■ **Texto para leer**:
####################

Los hechos de diciembre de 2001 significaron el quiebre de una lógica económica y la aparición —esporádica— de una nueva forma de hacer política. Piquetes y cacerolas: ¿la lucha es una sola? Un intento de análisis a la luz de un nuevo contexto. 

El 19 y 20 de diciembre de 2001 cerraron el ciclo de la —hasta ahora— mayor venganza de clase que se experimentó en nuestro país (que tiene una larga tradición en castigar a las clases populares). Ciclo que comenzó con las medidas implementadas por el Ministro de Economía de Isabel Perón, Celestino Rodrigo, y que se profundizó con la demolición del modelo sustitutivo por parte de la última dictadura militar —modelo continuado, con breves lapsos de reformismo, por los siguientes gobiernos constitucionales—.

Con el golpe de Estado del 24 de marzo de 1976 se inicia un nuevo modelo de acumulación económico. El nuevo paradigma impulsó la liberalización progresiva de las importaciones; la apertura comercial puso en pie de igualdad a los empresarios del país con los del exterior. La política cambiaria determinó que el tipo de cambio se re-valuara, obteniendo, así, un “dólar barato”, y que ingresaran capitales financieros e importaciones; estas medidas se desarrollaron mediante un fuerte endeudamiento. Esto se cubría con el  financiamiento de los organismos de crédito internacionales. Como indica Aldo Ferrer: “la cuenta corriente de la balanza de pagos reflejó un creciente déficit impulsado por el aumento de las importaciones y de los servicios de la deuda externa.”

Este modelo se profundizó con la Convertibilidad, con la particularidad de que se privatizaron las empresas del Estado. Menem agravó el sesgo des-industrializador en curso. Con un aliciente: la flexibilización laboral —implementada con la silenciosa complacencia de la cúpula sindical— dejó aún más expuesta a la clase trabajadora; el miedo a perder el empleo, a empeorar sus condiciones de vida o a caer bajo la línea de la pobreza generó un disciplinamiento social sin precedentes (expresado en la pérdida de conquistas laborales conseguidas, por ejemplo, durante el primer gobierno de Perón).

####################

■ **Datos del conjunto**:
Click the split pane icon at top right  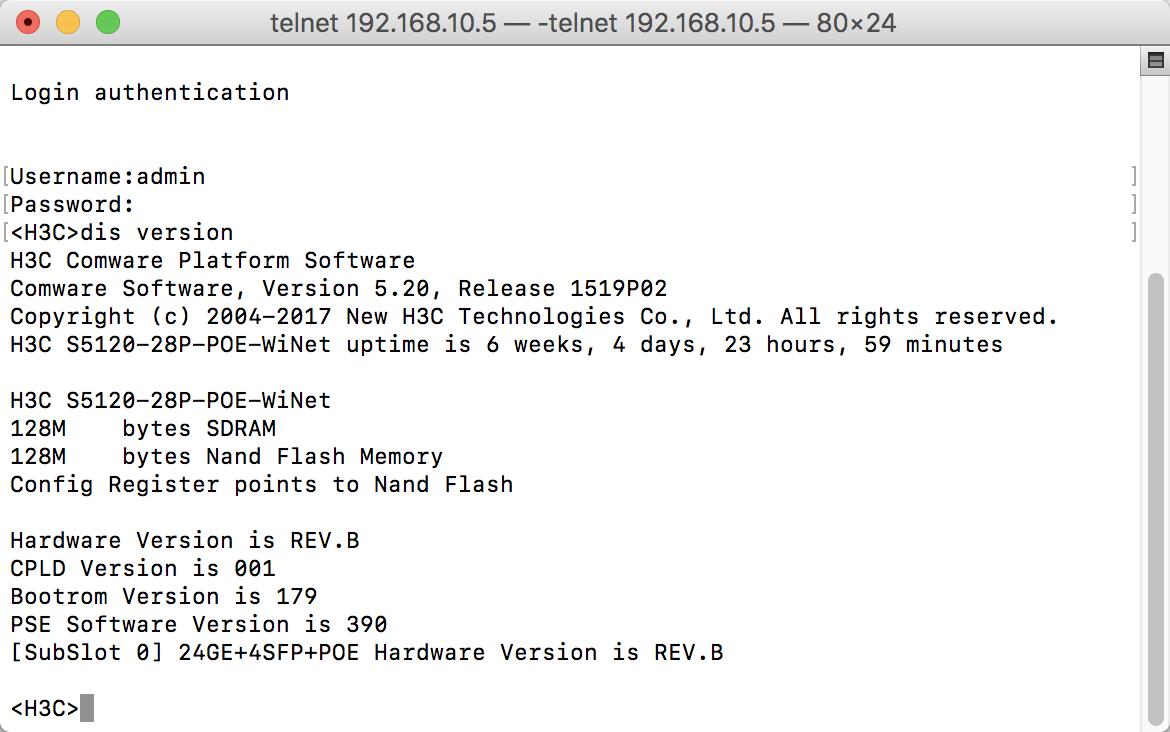click(1155, 61)
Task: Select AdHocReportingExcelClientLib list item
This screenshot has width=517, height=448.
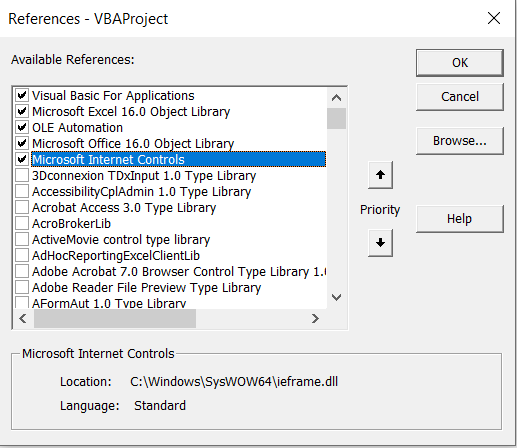Action: click(x=116, y=256)
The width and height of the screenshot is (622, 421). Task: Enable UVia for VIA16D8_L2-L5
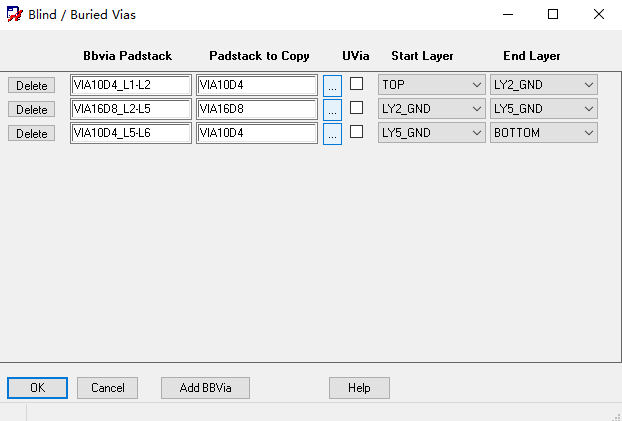point(356,108)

####################

■ **Consignas**:
a) Según el texto sobre la crisis de 2001, ¿quién era el ministro de Economía de Isabel Perón con cuyas medidas comenzó el ciclo?
b) Haz una lista de todas las personas que se nombran en el texto sobre la crisis de 2001, tal como aparecen.
c) Sigue escribiendo el texto sobre la crisis de 2001 a partir de su última oración.

■ **Respuestas esperadas**:
a) Celestino Rodrigo.

b)
- Isabel Perón
- Celestino Rodrigo
- Aldo Ferrer
- Menem
- Perón

c)
La Alianza se presentó frente a la sociedad como un impulsor de un cambio. Fue la confluencia de sectores progresistas y conservadores no menemistas. Hizo de la lucha contra la corrupción una de sus banderas. Prometió investigar y hacer justicia. No lo hizo. Sólo ejecutó el modelo exclusivo en curso. La necesaria revisión estructural —que excede a los hechos puntuales de corrupción, porque lo que se evalúa son las causas y las consecuencias del proceso anterior— no figuró ni en los papeles. Continuó el rumbo económico, exacerbando sus peores aspectos:  el recorte presupuestario y el aumento de impuestos, que profundizaron aún más el carácter regresivo de la estructura impositiva argentina, basada principalmente en impuestos indirectos o impuestos al consumo, generando más recesión, la cual había comenzado en 1998. El economista Eduardo Basualdo señala que “la función estratégica que cumple el Estado en la valorización financiera es garantizar los flujos financieros, misión que no consiste únicamente, aunque sea relevante, en lograr una fluida y abundante entrada de capitales sino también plantear las condiciones para una igualmente fluida salida de capitales al exterior”. Esos capitales se obtenían mediante el endeudamiento externo: vale recordar el Megacanje, en el que se cambiaba deuda “vieja” —por la que se pagaba un 7% de interés anual— por deuda nueva al 16% de interés.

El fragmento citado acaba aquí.